EXPLORE THE MATERIAL –
a: Which brand names does the text on vaccination around splenectomy list for the vaccines in its summary table for adult patients?
b: Can you continue the text on vaccination around splenectomy from where it stops?
==== SUPPLIED TEXT
Patients should be vaccinated ideally 4 weeks before but at least two weeks before or two weeks after splenectomy .  If patient is discharged sooner than 2 weeks post-splenectomy, give first dose of vaccines on day of discharge.  In general, vaccination should take place at least two weeks before or at least three months after immunosuppressive chemotherapy or radiotherapy. Ensure the GP is fully informed about outstanding vaccinations on discharge.

For both adult and paediatric patients, the vaccination schedule in cases of asplenia or hyposplenia is outlined in the National Immunisation Guidelines, available at www.hse.ie .  See the tables below for a summary of the vaccination schedule for ADULT patients.

Vaccine – Full Name

Vaccine – Short Name

Brand(s)

Haemophilus influenzae type b

Hib

Hiberix®

Meningococcal conjugate

MenACWY

Menveo®, Nimenrix®

Meningococcal B

MenB

Bexsero®

Pneumococcal conjugate

PCV

Prevenar-13®

Pneumococcal polysaccharide

PPV

Pneumovax 23®

Influenza

Influenza

Changes annually

Vaccine

Recommended Schedule

Hib

Not previously immunised with Hib:

Two doses given 2 months apart.

Previously immunised with Hib:

One dose.

MenACWY

Regardless of immunisation history:

Two doses given 2 months apart.  Booster dose every 5 years.

MenB

Not previously immunised with MenB:

Two doses given 1 month apart.

PCV

Not previously immunised with PCV or PPV:

Two doses 2 months apart followed by PPV (see below)

Previously immunised with PCV:

One dose followed by PPV (see below).

Previously immunised with PPV:

Wait at least 1 year before giving PCV schedule.
========
==== SOURCE INFORMATION
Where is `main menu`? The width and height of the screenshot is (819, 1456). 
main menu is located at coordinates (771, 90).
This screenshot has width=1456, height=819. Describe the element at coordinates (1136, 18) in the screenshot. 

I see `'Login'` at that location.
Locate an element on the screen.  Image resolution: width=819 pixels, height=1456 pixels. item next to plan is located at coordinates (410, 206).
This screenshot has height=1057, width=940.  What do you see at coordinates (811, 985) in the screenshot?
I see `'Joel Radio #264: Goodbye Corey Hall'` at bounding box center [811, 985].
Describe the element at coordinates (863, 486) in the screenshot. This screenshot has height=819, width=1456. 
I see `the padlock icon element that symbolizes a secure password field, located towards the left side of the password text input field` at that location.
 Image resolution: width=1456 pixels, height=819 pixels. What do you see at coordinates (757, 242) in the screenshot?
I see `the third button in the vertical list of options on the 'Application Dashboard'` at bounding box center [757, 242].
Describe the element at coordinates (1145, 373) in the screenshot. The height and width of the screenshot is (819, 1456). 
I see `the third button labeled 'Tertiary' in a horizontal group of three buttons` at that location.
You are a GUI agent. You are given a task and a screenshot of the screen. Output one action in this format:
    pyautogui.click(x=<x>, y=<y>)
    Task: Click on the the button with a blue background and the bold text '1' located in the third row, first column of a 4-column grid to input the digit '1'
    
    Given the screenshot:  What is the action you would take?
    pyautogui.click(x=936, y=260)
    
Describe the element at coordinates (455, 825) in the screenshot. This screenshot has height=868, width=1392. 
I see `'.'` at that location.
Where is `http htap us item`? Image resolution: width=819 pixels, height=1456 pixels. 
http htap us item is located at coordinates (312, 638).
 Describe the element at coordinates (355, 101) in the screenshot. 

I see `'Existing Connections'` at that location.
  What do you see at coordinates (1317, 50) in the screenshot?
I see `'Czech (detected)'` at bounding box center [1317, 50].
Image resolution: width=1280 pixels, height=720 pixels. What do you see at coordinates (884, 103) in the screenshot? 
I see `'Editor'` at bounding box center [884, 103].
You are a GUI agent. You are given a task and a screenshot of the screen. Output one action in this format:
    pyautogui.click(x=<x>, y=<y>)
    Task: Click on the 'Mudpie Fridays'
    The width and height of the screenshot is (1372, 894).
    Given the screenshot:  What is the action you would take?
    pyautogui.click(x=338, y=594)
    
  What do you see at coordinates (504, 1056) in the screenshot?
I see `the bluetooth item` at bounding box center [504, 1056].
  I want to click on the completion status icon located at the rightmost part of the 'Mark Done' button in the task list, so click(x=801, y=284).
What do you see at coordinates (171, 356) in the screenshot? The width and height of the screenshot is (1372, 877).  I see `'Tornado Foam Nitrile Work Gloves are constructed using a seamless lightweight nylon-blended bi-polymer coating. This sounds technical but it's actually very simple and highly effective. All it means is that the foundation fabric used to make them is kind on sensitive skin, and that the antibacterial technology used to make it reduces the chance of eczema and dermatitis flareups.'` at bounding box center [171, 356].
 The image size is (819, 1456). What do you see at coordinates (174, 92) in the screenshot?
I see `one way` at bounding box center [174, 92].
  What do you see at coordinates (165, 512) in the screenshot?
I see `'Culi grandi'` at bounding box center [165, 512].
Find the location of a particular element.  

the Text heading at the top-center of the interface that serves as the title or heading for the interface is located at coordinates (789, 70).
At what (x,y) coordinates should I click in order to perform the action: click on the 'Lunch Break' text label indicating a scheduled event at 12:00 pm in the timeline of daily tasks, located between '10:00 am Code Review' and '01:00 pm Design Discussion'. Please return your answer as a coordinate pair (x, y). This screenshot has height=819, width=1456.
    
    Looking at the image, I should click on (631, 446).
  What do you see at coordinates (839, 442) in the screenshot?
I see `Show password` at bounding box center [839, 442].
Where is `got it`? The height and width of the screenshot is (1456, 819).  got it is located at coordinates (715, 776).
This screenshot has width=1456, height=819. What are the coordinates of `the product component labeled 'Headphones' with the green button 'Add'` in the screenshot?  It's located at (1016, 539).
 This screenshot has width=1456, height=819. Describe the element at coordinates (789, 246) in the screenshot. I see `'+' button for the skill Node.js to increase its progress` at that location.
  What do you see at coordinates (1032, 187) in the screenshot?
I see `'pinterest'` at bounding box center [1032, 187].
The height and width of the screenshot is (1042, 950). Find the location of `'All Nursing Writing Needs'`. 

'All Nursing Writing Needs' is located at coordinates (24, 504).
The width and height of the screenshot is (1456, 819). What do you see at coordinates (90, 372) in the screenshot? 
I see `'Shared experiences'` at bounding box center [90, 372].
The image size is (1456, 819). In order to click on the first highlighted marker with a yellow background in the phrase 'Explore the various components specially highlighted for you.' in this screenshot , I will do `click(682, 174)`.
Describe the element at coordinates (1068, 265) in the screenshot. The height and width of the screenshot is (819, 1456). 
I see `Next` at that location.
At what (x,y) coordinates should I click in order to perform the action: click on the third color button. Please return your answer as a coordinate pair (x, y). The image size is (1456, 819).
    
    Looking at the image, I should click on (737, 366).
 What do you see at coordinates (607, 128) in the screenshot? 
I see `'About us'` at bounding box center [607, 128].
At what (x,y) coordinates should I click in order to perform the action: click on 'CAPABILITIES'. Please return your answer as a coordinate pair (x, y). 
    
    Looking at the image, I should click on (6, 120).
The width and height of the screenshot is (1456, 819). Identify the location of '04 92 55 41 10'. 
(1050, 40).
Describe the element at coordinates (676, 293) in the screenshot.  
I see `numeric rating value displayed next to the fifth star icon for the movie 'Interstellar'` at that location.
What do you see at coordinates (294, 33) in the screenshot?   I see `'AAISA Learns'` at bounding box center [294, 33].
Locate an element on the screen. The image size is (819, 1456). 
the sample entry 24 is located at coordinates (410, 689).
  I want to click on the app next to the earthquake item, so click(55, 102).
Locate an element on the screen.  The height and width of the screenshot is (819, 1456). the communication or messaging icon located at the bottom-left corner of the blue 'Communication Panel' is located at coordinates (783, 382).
========
RESPONSES IN ORDER –
a: Hiberix®, Menveo®, Nimenrix®, Bexsero®, Prevenar-13®, Pneumovax 23®

b:
PPV

Not previously immunised with PPV:

First dose at least 2 months after PCV. Booster dose 5 years later.  If < 65 years when booster dose given, final booster dose at least 5 years later at > 65 years.

Previously immunised with PPV when < 65 years:

Booster dose 5 years after previous dose (given at least 2 months after PCV).  If < 65 years when booster dose given, final booster dose at least 5 years later at > 65 years.

Previously immunised with PPV when > 65 years:

No further doses of PPV required.

Influenza

Annual vaccination during the influenza season.  Influenza vaccine also recommended for household contacts of a person with asplenia or hyposplenia.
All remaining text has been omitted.